Part of reinventing the future hinges on the present’s anti-drone movement. In a few short years this effort has grown dramatically—even as the magnitude of the drone era has only gradually begun to sink in. With this growth comes the question: What is the ask? It is not enough to challenge this new technological leap. We must find a path to a world where these weapons are taboo.
Some of us have in mind a global treaty banning drones. An anti-drones treaty, if it becomes a reality, will likely be rooted in the emergent international movement against drones.

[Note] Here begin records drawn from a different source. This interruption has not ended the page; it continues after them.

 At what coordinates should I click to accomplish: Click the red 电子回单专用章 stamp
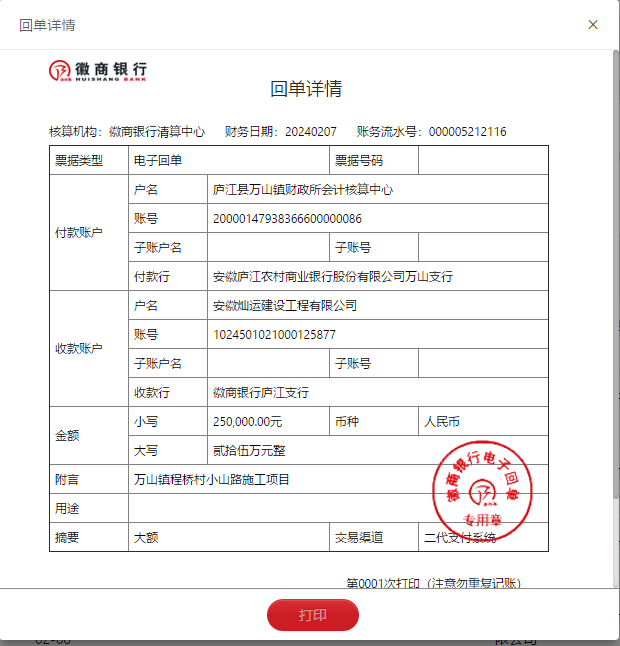(482, 487)
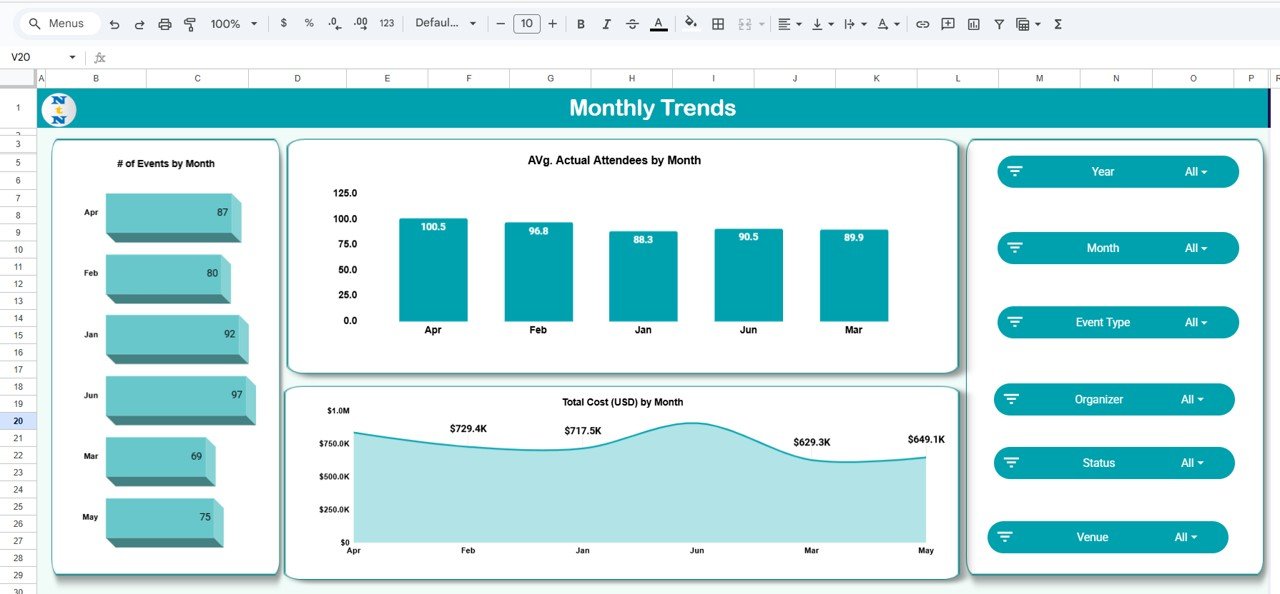The width and height of the screenshot is (1280, 594).
Task: Click the Print icon
Action: coord(165,24)
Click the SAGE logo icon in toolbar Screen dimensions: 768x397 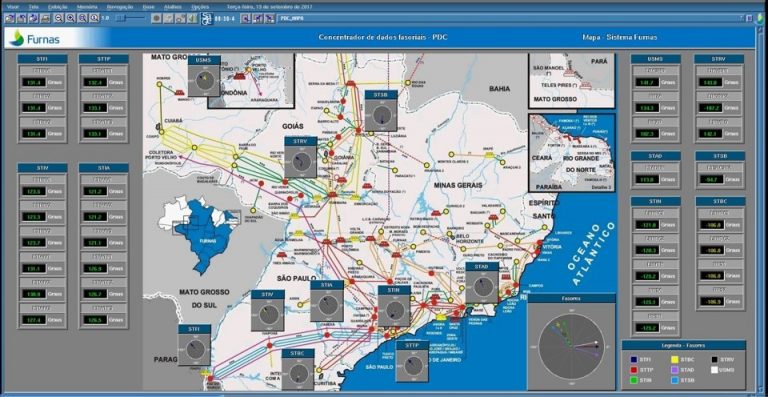coord(207,19)

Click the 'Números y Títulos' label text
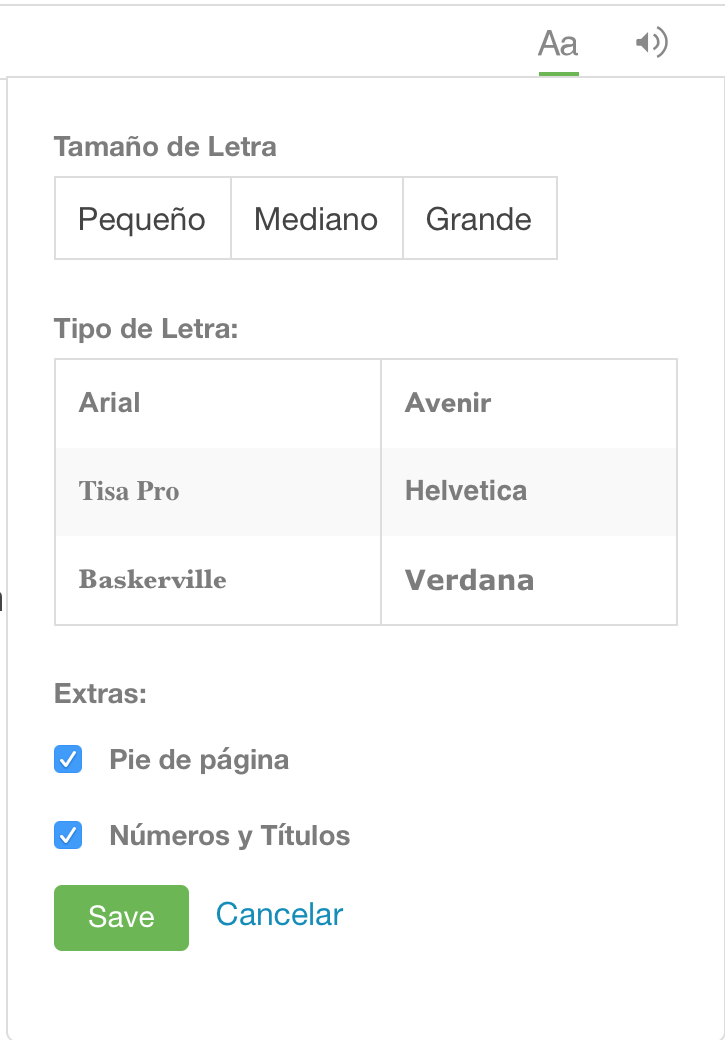[x=230, y=836]

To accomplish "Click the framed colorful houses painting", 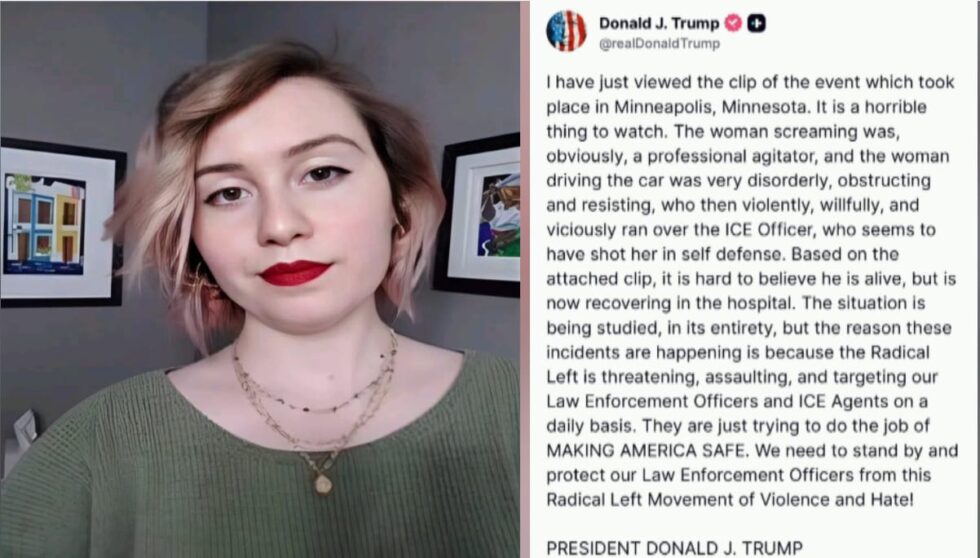I will click(x=61, y=222).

At the World Social Forum in Tunisia that took place this past March, an anti-drones workshop attended by participants from 15 nations decided to form a global anti-drones network. There is also talk about a global summit on anti-drones organizing in Britain at the end of November, where there is an increasingly vigorous movement led by the Drones Campaign Network and others. In the United States, this organizing is being advanced by Code Pink, Drones Watch, Know Drones, and the Network to Stop Drone Surveillance and Warfare, which helped sponsor a recent convergence in Syracuse, N.Y., and nationwide nonviolent actions against drones this past April.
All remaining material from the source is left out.